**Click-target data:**
::::

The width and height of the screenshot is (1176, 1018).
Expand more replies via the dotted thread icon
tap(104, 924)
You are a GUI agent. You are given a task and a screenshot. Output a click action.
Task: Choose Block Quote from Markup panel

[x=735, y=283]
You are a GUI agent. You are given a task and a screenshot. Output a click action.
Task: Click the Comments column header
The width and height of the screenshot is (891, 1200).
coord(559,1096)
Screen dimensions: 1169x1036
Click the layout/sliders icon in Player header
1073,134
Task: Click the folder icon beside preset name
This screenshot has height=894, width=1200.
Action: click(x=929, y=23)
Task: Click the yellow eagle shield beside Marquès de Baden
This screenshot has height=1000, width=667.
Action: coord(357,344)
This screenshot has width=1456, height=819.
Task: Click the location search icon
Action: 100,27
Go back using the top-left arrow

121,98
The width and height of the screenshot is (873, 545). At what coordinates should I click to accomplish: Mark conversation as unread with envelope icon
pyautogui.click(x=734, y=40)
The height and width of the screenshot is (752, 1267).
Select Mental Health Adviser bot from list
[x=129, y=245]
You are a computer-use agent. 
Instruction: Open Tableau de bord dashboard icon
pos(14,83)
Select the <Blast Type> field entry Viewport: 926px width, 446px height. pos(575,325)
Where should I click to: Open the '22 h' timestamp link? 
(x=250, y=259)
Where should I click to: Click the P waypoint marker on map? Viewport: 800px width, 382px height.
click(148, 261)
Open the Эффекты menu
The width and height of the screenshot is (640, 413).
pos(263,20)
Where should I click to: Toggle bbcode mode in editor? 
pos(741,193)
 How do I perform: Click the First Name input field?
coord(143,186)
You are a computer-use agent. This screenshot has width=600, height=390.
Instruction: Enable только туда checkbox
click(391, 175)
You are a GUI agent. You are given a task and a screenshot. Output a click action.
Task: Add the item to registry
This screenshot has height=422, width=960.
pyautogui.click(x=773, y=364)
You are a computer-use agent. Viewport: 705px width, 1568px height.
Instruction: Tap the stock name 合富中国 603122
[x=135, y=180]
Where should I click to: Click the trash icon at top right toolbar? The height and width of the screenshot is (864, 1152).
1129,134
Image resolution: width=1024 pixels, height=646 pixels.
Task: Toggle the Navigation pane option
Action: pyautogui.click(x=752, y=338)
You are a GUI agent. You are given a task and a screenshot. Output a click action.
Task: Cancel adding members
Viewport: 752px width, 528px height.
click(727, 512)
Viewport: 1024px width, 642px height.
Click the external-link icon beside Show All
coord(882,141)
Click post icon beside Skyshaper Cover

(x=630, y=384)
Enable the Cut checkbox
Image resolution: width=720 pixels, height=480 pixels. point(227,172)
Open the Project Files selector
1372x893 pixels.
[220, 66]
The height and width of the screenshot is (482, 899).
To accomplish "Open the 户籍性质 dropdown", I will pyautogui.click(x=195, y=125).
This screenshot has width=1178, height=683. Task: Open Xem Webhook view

::::

**Exercise brief:**
Copy the material word for word, starting at its first line and ending at the line containing "[x=735, y=283]", with that line included.

**Response to the exercise:**
The width and height of the screenshot is (1176, 1018).
Expand more replies via the dotted thread icon
tap(104, 924)
You are a GUI agent. You are given a task and a screenshot. Output a click action.
Task: Choose Block Quote from Markup panel

[x=735, y=283]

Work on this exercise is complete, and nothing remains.